After nearly four solid months of isolation, my parents made the drive from Peachtree City to Nashville to spend a few days with us. My mother had been using her quarantine time to declutter, so she arrived with my baby books in tow.

I’d always heard the stories, but there it was inked in my mom’s cursive on page four: First word (after ‘Mommy’ and ‘Da-da’, of course): “No!”

Even at ten months old, I had a strong sense of what I wanted and what I didn’t.

Woof. THIS YEAR, you guys.

With every month that passes, I look at the calendar and say, “how did we get here?!” “How is it already August?” In many ways, I continue feeling like I’m stuck in a weird purgatory and in reality, it’s still January. But, it’s not and my brain just cannot seem to compute.

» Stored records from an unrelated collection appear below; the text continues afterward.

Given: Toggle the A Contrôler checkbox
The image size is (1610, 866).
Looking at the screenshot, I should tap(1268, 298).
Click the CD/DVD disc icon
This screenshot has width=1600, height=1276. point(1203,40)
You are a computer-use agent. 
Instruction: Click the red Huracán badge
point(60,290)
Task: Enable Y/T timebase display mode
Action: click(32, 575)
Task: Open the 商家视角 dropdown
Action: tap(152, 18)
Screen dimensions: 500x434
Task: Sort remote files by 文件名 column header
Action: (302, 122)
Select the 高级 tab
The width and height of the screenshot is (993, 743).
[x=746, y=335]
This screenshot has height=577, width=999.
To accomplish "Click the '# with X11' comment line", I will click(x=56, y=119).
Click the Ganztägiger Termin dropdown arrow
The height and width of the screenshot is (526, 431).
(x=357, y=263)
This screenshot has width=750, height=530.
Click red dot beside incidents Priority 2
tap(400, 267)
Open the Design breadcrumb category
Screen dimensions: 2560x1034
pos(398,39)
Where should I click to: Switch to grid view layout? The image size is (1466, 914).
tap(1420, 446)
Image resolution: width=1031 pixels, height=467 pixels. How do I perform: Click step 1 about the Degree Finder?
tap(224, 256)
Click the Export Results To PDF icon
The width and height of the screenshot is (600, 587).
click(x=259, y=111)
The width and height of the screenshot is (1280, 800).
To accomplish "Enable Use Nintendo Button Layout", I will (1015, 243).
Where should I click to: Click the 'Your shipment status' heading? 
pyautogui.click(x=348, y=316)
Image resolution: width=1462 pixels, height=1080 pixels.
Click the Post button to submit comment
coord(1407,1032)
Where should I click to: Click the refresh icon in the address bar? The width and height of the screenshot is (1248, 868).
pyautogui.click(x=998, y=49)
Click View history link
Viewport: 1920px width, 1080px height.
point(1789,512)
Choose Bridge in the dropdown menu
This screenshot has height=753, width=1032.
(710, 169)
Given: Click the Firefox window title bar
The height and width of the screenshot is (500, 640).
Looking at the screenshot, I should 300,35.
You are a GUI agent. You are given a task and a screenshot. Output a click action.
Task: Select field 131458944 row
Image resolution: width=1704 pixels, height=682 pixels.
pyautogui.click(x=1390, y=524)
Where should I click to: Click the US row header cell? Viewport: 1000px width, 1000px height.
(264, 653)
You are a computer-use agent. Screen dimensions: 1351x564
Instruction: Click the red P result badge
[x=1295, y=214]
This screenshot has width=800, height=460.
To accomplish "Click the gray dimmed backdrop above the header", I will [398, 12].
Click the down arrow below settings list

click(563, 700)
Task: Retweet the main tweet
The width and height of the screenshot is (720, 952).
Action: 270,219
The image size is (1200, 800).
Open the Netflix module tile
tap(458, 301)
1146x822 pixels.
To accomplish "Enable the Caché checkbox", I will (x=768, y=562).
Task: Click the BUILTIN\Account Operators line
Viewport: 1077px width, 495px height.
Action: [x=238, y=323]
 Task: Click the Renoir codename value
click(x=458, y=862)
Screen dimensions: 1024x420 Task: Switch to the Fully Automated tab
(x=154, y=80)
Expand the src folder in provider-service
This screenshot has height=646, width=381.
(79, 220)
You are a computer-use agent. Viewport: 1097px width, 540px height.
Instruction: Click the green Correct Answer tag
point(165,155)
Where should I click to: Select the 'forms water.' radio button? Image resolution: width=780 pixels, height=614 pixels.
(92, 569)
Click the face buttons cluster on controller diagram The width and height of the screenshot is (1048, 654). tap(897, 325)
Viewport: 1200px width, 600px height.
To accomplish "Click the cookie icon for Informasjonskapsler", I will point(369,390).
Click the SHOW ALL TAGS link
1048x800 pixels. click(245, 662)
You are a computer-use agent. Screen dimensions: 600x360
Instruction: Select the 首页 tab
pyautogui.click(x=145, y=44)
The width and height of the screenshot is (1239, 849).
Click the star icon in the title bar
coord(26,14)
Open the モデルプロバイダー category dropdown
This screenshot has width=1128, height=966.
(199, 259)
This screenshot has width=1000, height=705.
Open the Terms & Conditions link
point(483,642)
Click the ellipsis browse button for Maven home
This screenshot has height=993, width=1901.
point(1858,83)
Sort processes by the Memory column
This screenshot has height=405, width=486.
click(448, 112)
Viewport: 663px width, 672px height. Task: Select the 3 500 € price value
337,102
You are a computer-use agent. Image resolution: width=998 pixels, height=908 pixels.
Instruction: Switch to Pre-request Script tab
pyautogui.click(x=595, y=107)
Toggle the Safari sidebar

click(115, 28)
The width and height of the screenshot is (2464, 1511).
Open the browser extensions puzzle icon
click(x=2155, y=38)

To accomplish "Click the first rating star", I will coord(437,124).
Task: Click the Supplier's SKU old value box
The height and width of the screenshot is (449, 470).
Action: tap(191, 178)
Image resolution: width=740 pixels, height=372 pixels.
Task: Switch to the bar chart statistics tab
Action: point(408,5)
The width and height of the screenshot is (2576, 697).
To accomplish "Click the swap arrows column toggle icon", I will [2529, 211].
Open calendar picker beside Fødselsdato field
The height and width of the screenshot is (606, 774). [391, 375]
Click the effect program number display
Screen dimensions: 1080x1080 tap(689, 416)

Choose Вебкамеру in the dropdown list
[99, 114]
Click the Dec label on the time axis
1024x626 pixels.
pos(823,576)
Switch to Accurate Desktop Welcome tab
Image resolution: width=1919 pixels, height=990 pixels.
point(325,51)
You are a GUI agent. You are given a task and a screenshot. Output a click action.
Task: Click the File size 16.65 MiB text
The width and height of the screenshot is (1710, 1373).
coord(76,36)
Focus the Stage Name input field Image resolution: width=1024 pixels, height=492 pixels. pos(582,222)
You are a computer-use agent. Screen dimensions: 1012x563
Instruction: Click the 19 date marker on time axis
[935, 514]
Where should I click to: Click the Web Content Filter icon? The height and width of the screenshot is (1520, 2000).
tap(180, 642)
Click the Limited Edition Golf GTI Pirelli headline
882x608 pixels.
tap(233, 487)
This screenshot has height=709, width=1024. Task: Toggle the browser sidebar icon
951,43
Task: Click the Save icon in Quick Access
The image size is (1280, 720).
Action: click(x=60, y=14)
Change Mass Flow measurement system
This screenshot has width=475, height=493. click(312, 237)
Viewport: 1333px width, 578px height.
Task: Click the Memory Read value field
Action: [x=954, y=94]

Like many social media memes, I’m looking back on these quarantimes in themes. January was a welcome respite from the chaos of Q4 in 2019. February had me settling into a new, more sustainable rhythm, ready to start ramping things up again. Then March – the Nashville tornado, coronavirus, quarantine… which resulted in April-June: business lost, isolation, and a downward spiral of questioning self-worth. (There’s a deeper well to traverse here, but it’s exhausting, right?)

My enneagram 3-ness leaned toward busy work in the Spring — working on my podcast, taking classes, learning new skills (aprendo español!), creating, but after awhile everything felt forced, like I was pushing a large pile of rocks uphill. I channeled Baby Amanda and started saying, “no!” I stopped everything.

I know what this sounds like. Under stress, Type Threes move to Type Nine where they can be overcome with apathy. The wind goes out of their sails. I thought of my word for 2020: SAVOR. What if I’m supposed to savor being/doing/achieving nothing? What if I’m just supposed to sit here and be?

July, and now August: I’m here. I’m breathing. I’m putting one foot in front of the other even though every day feels the same. It’s hard. There are tears. There is still so much confusion, but my heart beats on, my blood still flows. I’m holding fast to things I know for certain, like life is a gift.

One of my pen pals in Washington recommended The Book of Delights by Ross Gay. It took me awhile to get into it until I could appreciate it for what it was: a book of essays capturing simple everyday delights.

I wish I had answers. Don’t we all? I don’t have clear direction or any sign of a light at the end of a tunnel. But I do have the ability to make my own list of delights and just enough energy to go on a daily scavenger hunt looking for my own sort of lovely.

Today’s looks like this:

  • Felt brisk air on morning walk
  • Admired vibrant colors of flowers and clear, blue sky
  • Enjoyed really good coffee
  • Purchased fresh, local produce at the Farmers Market

Maybe if we all made lists of delights it might change our perspective from all we don’t have to the actual gifts we DO. We might see we have more in common with each other then we don’t. These simple lists might just start to heal divides and ease the heaviness we all feel. That’s my hope, anyway.

Hey. Another delight:

  • And yet, I hope!

What are the delights and lovely gifts you’re noticing in your corner of the world?